Exercise instructions — In the passage about military widows, which adjectives describe how handling the death of a service member seemed on the Powerpoint handout?

I’ve encountered six young military widows this year. The first two are local widows in the process of writing a book. The second two I met at conferences, each wearing her grief like clothing she had slept in and couldn’t change. 

The fifth I was supposed to call for an interview last month. I have three numbers for her. I still haven’t called. I am afraid to call. Surely tomorrow I will feel like calling.

It is probably a good thing then that the sixth widow would not be avoided.  Jennifer Zellem spoke at a training for military wives I attended last week. She was there to tell us the stuff we needed to know in case anything happened “in the command” or “to a friend.”

That was a good way to put it. Organized on a Powerpoint handout, handling the death of a service member seemed like a complicated, sorrowful, yet manageable task. Check off these things to do.Call these people. Scan this website.

Extracted material —
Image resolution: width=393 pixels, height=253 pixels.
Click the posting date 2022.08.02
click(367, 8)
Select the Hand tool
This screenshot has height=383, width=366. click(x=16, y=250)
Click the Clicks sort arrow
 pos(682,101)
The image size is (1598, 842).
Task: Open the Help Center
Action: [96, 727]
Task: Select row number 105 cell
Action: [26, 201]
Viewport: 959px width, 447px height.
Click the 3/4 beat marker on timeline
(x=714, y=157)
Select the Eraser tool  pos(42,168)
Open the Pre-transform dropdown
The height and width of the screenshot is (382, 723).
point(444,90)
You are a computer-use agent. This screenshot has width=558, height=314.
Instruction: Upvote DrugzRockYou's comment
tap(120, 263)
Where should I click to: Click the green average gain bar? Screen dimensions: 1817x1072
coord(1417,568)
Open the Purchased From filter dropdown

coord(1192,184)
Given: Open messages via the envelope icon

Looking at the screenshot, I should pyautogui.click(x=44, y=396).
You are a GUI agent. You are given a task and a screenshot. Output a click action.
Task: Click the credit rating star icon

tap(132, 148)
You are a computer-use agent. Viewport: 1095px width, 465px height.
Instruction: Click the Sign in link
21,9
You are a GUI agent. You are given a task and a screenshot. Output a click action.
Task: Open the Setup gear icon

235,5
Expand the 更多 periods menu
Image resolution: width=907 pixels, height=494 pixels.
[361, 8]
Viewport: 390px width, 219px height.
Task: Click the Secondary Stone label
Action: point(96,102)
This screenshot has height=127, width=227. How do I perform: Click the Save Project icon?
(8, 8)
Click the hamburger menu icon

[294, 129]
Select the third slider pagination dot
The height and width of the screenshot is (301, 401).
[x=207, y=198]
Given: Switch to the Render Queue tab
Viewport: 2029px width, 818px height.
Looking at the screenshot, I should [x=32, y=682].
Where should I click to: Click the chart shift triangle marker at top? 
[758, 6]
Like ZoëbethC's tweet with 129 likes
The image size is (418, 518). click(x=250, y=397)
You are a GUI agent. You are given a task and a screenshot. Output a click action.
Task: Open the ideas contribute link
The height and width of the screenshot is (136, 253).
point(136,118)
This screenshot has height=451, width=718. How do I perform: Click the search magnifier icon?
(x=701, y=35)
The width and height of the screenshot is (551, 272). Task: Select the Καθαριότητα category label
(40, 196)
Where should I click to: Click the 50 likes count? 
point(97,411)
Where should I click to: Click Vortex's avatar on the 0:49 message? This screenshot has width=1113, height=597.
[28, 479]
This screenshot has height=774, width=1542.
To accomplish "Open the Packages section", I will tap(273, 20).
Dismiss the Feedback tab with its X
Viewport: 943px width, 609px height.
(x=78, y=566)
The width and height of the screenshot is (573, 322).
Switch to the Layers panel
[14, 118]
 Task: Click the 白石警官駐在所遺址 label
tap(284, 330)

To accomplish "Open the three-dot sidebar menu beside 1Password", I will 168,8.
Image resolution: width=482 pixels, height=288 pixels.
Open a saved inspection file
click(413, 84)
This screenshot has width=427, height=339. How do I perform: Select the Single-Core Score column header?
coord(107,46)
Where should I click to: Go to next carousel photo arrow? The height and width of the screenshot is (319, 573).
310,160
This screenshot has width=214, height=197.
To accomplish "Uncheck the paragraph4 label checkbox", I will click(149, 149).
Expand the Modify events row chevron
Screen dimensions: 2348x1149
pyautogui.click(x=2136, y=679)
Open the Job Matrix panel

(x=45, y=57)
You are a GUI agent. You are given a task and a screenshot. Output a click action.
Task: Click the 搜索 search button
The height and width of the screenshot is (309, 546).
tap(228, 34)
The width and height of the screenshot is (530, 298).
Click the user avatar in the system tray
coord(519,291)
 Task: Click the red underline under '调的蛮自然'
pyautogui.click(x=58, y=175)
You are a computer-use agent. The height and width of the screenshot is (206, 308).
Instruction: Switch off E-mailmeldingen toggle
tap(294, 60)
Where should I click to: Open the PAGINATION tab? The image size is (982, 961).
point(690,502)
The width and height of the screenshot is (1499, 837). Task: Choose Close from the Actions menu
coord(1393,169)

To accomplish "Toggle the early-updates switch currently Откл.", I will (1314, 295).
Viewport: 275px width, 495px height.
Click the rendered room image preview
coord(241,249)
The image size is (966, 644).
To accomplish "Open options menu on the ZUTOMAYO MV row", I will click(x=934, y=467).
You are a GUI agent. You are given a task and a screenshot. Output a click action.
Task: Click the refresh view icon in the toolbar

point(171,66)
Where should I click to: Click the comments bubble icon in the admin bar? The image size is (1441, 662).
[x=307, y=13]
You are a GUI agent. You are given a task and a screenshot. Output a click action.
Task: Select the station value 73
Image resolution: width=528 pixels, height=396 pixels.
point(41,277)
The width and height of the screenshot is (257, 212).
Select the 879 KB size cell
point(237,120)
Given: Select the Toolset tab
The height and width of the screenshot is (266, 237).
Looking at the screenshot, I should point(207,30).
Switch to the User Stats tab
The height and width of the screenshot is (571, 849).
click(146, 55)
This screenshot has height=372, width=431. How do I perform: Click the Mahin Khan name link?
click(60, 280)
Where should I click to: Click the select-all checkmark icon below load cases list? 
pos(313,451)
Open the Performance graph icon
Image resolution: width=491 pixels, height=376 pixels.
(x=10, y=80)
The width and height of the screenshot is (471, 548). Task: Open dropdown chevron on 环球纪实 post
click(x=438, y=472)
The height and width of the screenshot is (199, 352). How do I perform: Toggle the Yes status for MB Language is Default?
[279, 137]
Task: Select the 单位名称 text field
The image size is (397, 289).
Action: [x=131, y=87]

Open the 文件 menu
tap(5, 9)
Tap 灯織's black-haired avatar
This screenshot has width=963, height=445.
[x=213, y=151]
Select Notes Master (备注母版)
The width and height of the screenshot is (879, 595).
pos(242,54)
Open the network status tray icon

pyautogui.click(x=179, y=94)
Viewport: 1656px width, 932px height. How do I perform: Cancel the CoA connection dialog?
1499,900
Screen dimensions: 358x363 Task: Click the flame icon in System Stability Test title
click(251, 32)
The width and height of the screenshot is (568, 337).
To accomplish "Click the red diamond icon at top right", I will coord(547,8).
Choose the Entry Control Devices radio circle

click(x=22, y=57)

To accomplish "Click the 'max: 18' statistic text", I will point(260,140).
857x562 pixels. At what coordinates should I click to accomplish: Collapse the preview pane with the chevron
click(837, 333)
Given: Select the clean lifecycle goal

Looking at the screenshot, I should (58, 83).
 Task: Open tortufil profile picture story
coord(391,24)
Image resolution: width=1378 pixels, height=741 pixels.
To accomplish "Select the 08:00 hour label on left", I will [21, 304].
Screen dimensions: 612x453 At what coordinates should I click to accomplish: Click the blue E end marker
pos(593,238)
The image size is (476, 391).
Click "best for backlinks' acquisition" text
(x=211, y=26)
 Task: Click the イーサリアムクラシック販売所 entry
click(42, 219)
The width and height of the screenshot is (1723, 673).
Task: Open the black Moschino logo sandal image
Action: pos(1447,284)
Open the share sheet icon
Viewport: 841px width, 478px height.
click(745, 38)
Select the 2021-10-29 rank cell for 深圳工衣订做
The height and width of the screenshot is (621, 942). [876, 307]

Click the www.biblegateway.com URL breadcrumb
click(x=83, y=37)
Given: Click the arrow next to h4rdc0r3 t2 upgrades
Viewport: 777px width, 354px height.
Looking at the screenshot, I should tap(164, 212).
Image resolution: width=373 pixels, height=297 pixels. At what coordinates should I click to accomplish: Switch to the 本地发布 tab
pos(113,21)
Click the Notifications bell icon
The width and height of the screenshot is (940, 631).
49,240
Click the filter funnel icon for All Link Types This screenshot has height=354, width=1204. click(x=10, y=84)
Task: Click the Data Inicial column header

Result for this task —
- complicated
- sorrowful
- manageable